Entries shown ▸
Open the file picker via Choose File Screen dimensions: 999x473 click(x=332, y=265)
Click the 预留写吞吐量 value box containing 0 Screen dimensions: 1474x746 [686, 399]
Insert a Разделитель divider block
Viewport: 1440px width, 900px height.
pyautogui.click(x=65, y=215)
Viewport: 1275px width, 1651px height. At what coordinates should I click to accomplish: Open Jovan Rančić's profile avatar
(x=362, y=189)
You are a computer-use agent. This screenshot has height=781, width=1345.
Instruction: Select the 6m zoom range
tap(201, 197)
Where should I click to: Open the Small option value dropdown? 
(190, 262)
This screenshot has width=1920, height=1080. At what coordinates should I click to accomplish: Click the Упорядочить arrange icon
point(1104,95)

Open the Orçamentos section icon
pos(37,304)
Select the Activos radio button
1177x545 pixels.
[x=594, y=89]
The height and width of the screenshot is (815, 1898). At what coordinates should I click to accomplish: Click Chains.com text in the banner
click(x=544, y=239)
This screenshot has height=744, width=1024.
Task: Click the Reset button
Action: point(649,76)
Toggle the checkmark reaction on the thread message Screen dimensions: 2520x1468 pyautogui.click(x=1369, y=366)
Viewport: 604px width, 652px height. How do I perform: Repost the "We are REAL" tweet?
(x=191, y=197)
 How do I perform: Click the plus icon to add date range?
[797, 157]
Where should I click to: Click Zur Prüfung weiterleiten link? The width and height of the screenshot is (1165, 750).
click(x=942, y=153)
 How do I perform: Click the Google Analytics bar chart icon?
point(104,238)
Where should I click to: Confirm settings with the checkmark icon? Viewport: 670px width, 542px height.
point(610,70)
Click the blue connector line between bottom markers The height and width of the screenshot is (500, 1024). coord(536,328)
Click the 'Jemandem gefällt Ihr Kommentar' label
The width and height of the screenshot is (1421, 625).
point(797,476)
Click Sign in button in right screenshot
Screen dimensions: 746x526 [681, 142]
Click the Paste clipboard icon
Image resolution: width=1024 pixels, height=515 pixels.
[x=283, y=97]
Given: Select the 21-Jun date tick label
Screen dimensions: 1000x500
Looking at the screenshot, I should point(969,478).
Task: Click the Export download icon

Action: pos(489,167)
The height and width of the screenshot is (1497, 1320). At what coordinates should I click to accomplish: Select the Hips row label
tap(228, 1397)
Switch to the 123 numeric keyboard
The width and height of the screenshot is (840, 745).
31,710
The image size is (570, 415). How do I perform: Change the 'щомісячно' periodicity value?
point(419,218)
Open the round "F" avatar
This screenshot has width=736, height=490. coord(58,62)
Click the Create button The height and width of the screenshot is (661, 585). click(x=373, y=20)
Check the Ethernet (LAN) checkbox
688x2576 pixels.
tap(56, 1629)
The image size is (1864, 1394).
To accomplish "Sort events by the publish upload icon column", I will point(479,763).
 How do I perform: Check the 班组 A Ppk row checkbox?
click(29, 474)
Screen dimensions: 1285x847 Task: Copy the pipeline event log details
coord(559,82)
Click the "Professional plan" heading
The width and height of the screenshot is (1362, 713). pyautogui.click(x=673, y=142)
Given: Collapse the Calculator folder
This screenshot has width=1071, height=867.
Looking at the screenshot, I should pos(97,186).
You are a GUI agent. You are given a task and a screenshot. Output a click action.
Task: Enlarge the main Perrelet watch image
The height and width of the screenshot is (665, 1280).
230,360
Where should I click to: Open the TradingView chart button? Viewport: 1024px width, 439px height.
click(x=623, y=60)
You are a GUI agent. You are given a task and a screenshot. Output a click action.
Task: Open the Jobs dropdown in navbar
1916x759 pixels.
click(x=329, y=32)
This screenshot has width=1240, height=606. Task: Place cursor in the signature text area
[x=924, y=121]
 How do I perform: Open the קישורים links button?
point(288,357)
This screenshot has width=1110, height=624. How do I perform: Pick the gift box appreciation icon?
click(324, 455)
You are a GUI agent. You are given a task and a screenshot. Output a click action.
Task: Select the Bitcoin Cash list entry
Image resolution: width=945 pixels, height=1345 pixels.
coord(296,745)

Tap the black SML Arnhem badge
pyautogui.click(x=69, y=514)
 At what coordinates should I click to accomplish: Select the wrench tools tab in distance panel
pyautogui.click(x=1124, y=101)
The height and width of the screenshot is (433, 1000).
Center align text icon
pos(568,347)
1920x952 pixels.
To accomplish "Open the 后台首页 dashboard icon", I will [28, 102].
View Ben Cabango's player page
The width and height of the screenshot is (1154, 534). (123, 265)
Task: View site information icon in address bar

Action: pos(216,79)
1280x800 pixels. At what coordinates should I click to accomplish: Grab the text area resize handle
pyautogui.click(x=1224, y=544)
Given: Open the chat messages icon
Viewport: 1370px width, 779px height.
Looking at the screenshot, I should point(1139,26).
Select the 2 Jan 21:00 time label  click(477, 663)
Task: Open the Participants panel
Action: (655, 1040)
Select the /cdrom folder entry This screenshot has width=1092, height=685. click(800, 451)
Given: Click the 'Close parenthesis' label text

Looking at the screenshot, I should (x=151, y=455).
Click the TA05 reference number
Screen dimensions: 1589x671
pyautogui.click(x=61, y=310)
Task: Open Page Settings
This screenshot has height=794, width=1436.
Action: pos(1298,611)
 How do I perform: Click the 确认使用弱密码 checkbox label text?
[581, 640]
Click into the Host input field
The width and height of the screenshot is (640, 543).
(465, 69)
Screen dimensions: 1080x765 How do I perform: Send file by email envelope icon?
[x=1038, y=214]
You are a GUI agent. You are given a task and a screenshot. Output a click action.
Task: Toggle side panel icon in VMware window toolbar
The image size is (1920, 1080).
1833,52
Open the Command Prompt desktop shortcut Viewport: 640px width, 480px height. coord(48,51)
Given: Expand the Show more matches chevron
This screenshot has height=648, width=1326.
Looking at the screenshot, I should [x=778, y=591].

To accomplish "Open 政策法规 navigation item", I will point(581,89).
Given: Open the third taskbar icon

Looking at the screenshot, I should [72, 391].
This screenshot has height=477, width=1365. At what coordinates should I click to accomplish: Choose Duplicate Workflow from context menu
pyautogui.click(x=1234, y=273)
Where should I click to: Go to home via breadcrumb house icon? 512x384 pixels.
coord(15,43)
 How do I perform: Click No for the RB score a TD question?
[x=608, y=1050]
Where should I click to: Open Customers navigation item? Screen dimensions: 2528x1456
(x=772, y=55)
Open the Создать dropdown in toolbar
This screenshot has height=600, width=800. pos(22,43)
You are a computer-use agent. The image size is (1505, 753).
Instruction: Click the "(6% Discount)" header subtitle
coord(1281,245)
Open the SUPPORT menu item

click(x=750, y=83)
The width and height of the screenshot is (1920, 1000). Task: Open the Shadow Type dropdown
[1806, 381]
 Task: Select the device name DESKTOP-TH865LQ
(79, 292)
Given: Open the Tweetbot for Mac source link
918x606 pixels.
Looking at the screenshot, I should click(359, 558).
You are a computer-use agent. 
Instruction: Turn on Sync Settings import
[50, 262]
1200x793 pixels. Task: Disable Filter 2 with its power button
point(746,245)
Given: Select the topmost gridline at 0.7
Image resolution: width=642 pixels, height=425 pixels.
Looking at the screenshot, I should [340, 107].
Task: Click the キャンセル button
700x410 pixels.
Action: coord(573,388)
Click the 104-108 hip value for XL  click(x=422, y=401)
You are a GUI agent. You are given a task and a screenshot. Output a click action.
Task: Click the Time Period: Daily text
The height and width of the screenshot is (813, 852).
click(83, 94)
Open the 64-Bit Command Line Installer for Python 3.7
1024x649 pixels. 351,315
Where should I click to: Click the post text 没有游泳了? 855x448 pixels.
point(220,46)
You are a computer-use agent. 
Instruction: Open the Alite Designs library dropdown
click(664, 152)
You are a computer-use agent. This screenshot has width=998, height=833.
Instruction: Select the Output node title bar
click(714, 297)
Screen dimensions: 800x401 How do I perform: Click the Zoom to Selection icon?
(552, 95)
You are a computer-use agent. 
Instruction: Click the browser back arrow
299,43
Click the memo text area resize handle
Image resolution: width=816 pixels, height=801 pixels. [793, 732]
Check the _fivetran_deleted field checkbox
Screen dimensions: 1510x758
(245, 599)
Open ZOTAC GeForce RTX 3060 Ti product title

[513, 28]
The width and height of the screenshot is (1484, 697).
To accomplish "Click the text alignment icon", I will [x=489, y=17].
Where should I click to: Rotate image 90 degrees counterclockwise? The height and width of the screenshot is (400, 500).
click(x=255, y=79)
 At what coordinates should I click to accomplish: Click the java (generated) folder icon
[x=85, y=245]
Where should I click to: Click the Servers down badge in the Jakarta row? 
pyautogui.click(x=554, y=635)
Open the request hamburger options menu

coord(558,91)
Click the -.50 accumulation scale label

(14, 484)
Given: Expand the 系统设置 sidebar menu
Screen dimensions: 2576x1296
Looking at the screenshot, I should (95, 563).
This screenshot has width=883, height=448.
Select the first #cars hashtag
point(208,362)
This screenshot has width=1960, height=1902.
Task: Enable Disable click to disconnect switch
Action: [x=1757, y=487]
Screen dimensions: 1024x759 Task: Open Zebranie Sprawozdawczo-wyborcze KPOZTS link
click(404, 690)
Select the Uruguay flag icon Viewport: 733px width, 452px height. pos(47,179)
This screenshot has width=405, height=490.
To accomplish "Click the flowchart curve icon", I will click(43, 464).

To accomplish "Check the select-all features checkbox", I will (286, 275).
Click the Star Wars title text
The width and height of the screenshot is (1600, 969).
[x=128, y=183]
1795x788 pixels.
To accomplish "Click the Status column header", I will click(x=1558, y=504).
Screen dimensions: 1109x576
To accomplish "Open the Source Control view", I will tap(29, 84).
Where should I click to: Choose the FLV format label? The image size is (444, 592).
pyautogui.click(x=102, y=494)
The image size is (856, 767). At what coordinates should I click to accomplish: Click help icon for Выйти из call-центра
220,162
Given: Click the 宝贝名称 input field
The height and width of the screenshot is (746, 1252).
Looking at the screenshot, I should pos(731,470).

Do this ▸
Render the listing from the line containing "Task: Open Page Settings" through the line containing "Looking at the screenshot, I should click(359, 558)." as a Markdown table with columns Row and Listing line. Number each row and omit blank lines.

Result ▸
| Row | Listing line |
|---|---|
| 1 | Task: Open Page Settings |
| 2 | This screenshot has height=794, width=1436. |
| 3 | Action: pos(1298,611) |
| 4 |  How do I perform: Click the 确认使用弱密码 checkbox label text? |
| 5 | [581, 640] |
| 6 | Click into the Host input field |
| 7 | The width and height of the screenshot is (640, 543). |
| 8 | (465, 69) |
| 9 | Screen dimensions: 1080x765 How do I perform: Send file by email envelope icon? |
| 10 | [x=1038, y=214] |
| 11 | You are a GUI agent. You are given a task and a screenshot. Output a click action. |
| 12 | Task: Toggle side panel icon in VMware window toolbar |
| 13 | The image size is (1920, 1080). |
| 14 | 1833,52 |
| 15 | Open the Command Prompt desktop shortcut Viewport: 640px width, 480px height. coord(48,51) |
| 16 | Given: Expand the Show more matches chevron |
| 17 | This screenshot has height=648, width=1326. |
| 18 | Looking at the screenshot, I should [x=778, y=591]. |
| 19 | To accomplish "Open 政策法规 navigation item", I will point(581,89). |
| 20 | Given: Open the third taskbar icon |
| 21 | Looking at the screenshot, I should [72, 391]. |
| 22 | This screenshot has height=477, width=1365. At what coordinates should I click to accomplish: Choose Duplicate Workflow from context menu |
| 23 | pyautogui.click(x=1234, y=273) |
| 24 | Where should I click to: Go to home via breadcrumb house icon? 512x384 pixels. |
| 25 | coord(15,43) |
| 26 |  How do I perform: Click No for the RB score a TD question? |
| 27 | [x=608, y=1050] |
| 28 | Where should I click to: Open Customers navigation item? Screen dimensions: 2528x1456 |
| 29 | (x=772, y=55) |
| 30 | Open the Создать dropdown in toolbar |
| 31 | This screenshot has height=600, width=800. pos(22,43) |
| 32 | You are a computer-use agent. The image size is (1505, 753). |
| 33 | Instruction: Click the "(6% Discount)" header subtitle |
| 34 | coord(1281,245) |
| 35 | Open the SUPPORT menu item |
| 36 | click(x=750, y=83) |
| 37 | The width and height of the screenshot is (1920, 1000). Task: Open the Shadow Type dropdown |
| 38 | [1806, 381] |
| 39 |  Task: Select the device name DESKTOP-TH865LQ |
| 40 | (79, 292) |
| 41 | Given: Open the Tweetbot for Mac source link |
| 42 | 918x606 pixels. |
| 43 | Looking at the screenshot, I should click(359, 558). |